Data =>

****************************************

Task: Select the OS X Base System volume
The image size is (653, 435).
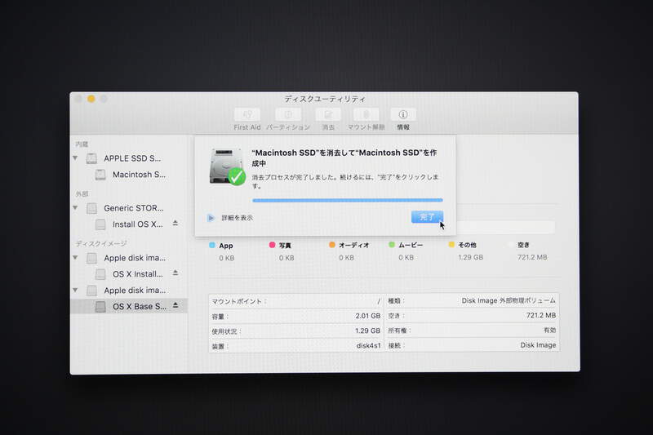Action: [x=137, y=307]
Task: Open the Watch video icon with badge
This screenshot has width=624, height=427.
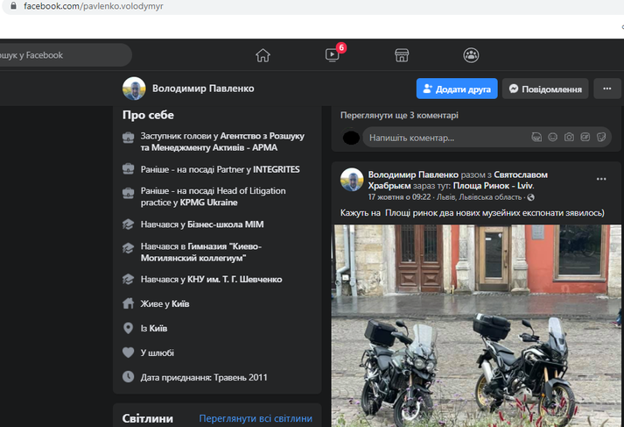Action: tap(333, 55)
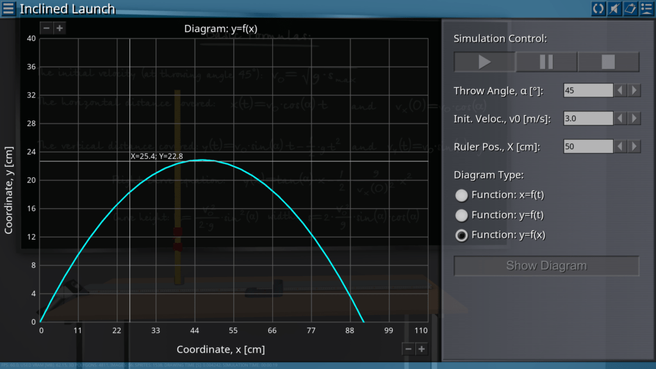The width and height of the screenshot is (656, 369).
Task: Zoom in the x-axis with bottom-right plus
Action: (421, 349)
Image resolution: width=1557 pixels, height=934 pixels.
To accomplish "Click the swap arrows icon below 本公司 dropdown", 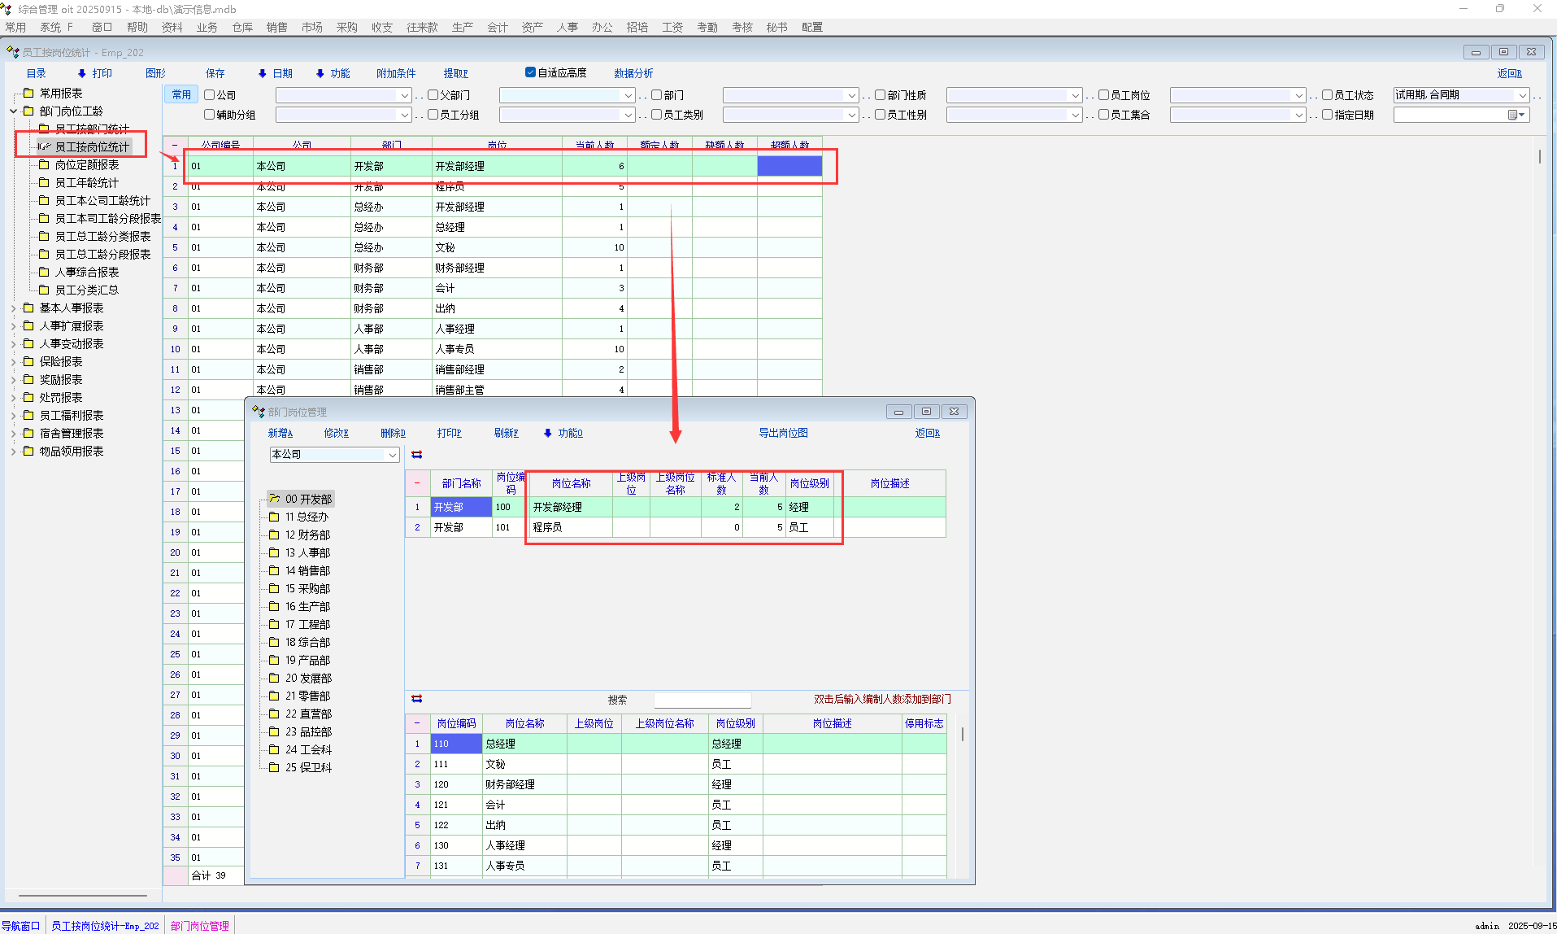I will [417, 455].
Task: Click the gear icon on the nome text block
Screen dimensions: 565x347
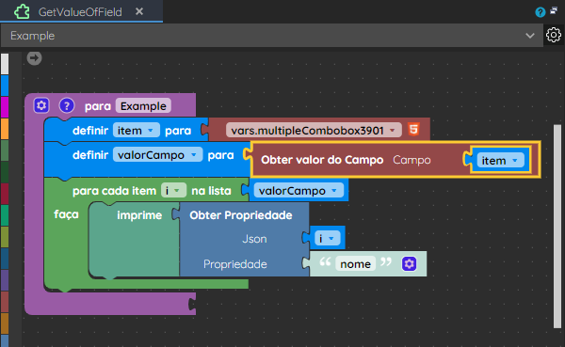Action: coord(409,264)
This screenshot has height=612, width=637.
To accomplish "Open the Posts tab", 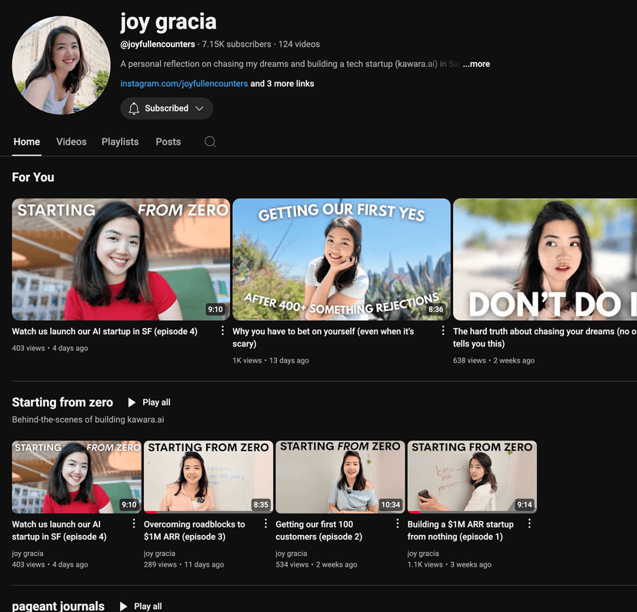I will [168, 142].
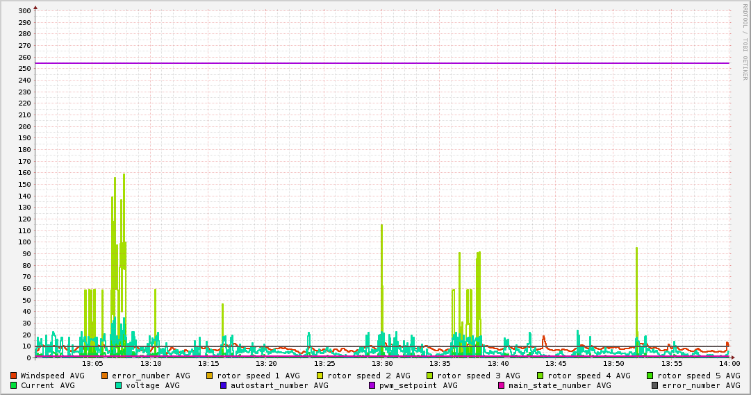This screenshot has width=751, height=395.
Task: Click the pwm_setpoint AVG legend text
Action: (418, 385)
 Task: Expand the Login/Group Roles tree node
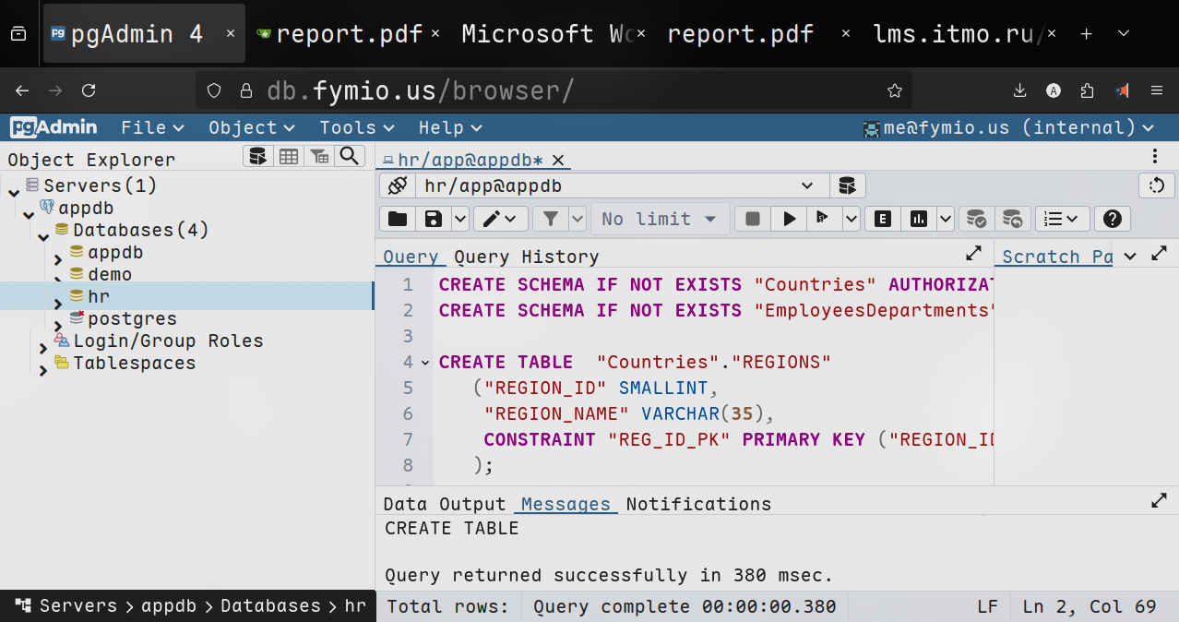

****************************************

Work item => The required result is the entries above, printed exactly from the first line through the line with "Task: Open the Watch video icon with badge", pictures excluded.

Task output =>
Task: Select the OS X Base System volume
The image size is (653, 435).
Action: [x=137, y=307]
Task: Open the Watch video icon with badge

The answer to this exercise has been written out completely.